BY SIGNING BELOW I GIVE PERMISSION:
1. For my child to participate in the Big Brothers Big Sisters of Island County Programs, which include both the DINO program and the one-to-one mentoring programs;
2. For the volunteer matched with my child, as well as staff and the identified designees who have been screened and approved by Big Brothers Big Sisters
to personally interact with and transport my child to events, activities and match activities, if applicable and allowed by program type;
3. For the school to provide social and academic information about my child to Big Brothers Big Sisters (e.g. report cards, behavior reports);
4. To have my child participate in an intake interview conducted by Big Brothers Big Sisters staff and complete questionnaires throughout their time in the program containing questions about school, home life, the match, mental health and personal interests to evaluate and improve program services as well as fulfill grant requirements that fund this program;
5. To have my child talk with a Big Brothers Big Sisters staff person about personal safety;
6. For BBBS staff to provide contact information for me and my child to the volunteer.
I understand that the program is not obligated to match my child with a volunteer and that as part of the enrollment process, I will be asked to provide additional information through an in-person interview. I understand that the information I provide in the enrollment process will be kept confidential, unless disclosure is required by law. I understand that incidents of child abuse or neglect, past or present, will be reported to proper authorities. I understand that certain relevant information about my child will be discussed with the volunteer who is a prospective match (i.e. demographic information, information relevant to volunteer preferences, and information relevant to child-safety and well-being).
I certify that all of the information on this form is true and correct and that all income is reported. I understand this information is being given for the receipt of federal funds, that the information on this application may be verified, and that deliberate misrepresentation of the information may subject me to prosecution under applicable state and federal laws. I understand this information will not affect my qualification for the program.
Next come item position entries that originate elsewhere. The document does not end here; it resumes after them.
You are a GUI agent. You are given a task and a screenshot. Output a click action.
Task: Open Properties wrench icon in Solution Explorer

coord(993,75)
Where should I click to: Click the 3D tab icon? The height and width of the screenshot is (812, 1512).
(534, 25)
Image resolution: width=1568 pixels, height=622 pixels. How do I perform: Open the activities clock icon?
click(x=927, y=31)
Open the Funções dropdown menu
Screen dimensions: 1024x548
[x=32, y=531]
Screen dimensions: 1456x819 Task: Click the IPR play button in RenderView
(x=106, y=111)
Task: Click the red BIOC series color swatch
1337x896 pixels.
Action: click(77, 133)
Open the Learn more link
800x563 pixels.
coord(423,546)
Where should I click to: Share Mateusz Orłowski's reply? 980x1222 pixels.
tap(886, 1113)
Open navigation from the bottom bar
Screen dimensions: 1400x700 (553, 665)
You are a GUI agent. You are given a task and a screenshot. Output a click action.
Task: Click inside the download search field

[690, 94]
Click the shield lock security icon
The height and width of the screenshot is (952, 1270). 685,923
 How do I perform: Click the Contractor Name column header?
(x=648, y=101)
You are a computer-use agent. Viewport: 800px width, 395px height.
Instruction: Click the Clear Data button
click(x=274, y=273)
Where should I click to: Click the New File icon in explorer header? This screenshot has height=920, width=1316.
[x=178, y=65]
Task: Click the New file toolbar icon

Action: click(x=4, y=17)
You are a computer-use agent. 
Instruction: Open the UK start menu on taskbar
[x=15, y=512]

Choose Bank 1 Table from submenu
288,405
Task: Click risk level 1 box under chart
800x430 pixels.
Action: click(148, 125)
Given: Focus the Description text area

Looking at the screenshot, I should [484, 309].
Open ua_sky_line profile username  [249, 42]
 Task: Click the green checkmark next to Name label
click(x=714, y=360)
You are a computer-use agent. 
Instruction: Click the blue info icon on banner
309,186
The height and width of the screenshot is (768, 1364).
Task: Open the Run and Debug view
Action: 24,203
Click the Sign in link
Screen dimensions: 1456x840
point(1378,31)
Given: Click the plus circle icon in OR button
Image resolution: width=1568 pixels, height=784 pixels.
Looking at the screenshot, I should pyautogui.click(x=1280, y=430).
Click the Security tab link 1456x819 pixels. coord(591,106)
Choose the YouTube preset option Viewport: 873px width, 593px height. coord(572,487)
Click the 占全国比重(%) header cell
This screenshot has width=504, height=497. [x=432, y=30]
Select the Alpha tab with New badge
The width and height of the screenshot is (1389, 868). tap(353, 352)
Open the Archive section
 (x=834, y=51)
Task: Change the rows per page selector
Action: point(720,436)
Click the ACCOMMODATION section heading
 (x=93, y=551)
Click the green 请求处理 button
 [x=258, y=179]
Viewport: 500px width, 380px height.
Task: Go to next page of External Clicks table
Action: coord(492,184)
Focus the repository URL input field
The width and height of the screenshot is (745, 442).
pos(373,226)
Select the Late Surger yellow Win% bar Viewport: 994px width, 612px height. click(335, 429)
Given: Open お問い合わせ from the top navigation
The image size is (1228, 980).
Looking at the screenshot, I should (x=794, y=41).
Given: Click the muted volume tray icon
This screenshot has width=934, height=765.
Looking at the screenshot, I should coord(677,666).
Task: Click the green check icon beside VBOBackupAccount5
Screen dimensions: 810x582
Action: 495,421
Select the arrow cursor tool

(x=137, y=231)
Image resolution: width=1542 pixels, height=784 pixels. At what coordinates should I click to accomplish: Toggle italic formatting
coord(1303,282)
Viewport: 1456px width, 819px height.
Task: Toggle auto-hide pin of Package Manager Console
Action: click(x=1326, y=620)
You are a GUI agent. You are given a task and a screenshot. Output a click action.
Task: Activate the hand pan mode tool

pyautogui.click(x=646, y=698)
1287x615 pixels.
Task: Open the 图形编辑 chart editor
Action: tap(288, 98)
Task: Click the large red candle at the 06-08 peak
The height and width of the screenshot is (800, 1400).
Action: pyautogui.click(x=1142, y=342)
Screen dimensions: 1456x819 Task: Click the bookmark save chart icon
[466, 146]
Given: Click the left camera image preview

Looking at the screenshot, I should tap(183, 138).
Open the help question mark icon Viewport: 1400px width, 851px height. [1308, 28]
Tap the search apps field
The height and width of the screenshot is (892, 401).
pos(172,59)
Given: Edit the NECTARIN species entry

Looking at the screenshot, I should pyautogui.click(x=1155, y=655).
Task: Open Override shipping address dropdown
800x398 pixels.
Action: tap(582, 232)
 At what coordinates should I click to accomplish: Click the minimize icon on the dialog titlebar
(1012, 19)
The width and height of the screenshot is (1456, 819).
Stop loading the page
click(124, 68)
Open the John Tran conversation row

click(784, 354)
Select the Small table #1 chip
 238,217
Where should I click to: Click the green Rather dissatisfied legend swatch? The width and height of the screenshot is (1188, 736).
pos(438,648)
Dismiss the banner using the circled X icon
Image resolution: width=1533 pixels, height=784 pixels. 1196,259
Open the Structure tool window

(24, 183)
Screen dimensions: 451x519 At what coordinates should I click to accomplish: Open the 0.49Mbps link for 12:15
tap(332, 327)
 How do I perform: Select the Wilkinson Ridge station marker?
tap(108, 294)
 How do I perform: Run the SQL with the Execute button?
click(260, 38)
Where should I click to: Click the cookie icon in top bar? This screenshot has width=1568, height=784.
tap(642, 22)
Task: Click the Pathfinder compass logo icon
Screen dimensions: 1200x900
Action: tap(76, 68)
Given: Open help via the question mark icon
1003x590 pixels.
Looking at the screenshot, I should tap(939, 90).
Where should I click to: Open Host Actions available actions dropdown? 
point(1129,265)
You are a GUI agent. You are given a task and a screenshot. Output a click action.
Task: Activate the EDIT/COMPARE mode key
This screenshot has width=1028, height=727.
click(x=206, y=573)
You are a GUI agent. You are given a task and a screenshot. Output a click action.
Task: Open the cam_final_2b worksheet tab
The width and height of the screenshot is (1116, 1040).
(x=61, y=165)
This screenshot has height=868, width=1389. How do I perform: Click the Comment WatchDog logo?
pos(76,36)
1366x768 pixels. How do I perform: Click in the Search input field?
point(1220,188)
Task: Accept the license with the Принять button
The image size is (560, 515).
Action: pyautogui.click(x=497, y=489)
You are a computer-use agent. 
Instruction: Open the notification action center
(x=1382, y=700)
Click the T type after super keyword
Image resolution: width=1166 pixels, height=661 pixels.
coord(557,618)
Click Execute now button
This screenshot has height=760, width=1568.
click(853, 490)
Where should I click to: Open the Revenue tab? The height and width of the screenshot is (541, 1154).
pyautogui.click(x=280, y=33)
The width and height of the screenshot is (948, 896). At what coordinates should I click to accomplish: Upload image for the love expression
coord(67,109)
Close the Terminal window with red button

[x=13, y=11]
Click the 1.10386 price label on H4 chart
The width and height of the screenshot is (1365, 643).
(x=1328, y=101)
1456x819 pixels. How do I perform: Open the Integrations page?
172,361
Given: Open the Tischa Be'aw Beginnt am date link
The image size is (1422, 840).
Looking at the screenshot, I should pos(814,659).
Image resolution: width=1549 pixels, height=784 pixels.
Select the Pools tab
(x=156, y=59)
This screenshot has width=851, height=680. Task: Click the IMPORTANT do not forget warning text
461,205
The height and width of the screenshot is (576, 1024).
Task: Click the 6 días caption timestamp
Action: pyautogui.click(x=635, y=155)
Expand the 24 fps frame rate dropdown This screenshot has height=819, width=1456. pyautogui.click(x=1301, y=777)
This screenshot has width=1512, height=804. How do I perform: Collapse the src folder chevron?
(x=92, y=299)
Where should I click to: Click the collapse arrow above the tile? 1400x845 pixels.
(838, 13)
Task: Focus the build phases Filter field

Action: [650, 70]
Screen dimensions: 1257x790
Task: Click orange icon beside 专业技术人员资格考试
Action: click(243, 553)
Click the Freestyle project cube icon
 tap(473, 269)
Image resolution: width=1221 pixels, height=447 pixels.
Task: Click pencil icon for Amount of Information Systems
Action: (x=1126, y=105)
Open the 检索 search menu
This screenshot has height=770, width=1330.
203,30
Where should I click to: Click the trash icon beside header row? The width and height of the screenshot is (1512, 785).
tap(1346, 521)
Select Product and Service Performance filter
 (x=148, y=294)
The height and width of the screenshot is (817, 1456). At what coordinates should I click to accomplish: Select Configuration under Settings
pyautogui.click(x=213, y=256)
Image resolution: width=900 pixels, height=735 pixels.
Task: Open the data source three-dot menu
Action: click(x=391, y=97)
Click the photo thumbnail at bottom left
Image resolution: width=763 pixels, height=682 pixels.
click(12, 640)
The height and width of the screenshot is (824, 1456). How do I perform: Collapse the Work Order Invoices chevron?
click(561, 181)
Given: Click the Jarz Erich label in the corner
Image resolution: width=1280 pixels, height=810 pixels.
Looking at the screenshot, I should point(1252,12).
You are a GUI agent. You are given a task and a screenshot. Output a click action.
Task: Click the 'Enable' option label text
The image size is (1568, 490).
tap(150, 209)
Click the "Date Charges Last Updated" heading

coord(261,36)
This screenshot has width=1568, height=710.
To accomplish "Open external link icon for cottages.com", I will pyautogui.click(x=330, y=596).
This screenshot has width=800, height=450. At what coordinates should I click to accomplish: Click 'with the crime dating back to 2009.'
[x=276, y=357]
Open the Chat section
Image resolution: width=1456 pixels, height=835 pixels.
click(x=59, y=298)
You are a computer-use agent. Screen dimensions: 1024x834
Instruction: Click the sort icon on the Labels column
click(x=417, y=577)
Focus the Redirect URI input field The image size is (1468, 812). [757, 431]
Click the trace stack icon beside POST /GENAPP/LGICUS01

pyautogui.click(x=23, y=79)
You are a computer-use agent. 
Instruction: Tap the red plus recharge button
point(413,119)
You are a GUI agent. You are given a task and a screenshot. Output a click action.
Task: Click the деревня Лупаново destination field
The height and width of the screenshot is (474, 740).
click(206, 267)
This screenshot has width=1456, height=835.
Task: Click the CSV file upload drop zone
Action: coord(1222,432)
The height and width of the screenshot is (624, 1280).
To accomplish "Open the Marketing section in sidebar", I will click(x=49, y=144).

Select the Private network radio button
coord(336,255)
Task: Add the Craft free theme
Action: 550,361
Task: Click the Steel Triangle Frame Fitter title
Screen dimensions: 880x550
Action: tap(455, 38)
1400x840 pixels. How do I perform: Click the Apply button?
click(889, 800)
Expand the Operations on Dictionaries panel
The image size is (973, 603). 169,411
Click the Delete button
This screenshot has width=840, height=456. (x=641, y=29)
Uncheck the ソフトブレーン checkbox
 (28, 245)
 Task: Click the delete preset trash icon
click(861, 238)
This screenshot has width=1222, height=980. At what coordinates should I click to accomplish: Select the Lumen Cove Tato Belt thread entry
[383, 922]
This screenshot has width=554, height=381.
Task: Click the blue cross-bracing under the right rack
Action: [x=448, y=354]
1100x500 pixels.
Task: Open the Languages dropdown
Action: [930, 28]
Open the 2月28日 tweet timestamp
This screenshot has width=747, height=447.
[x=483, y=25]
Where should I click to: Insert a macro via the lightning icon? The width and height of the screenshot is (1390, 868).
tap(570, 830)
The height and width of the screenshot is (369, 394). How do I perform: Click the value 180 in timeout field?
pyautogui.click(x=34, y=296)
I, on behalf of myself and my child, completely release and forever discharge Big Brothers Big Sisters of Island County and its employees, agents, members, volunteers and all other persons on its behalf, together with any successors in interest, heirs, attorneys, agents, representatives, and all persons acting by, through, under, or in concert with them from all known and unknown charges, complaints, claims, grievances, liabilities, obligations, promises, controversies, damages, actions, causes of action, suits, rights, demands, costs, losses, debts, penalties, fees, wages, attorneys’ fees and costs, and punitive damages of any kind or nature whatsoever, whether known or unknown, which I may have, or may have had, against Big Brothers Big Sisters of Island County, arising from any participation in said program and activities, including but not limited to any liability to any right of action that may occur to such child directly, or to me as their guardian. I intend and understand that this release and discharge is to be interpreted and enforced so as to provide the broadest release and discharge possible as may be permitted by law. I understand that this information may be shared with the school or with partnership agencies when applicable.
If my child is matched with a Big Brother or Big Sister I agree to support my child’s match by reviewing the program and safety information given to me by Big Brothers Big Sisters, communicating with Big Brothers Big Sisters staff as outlined in expectations (which includes communication at least once a month in the first year of the match), and immediately reporting any concerns I might have to Big Brothers Big Sisters staff.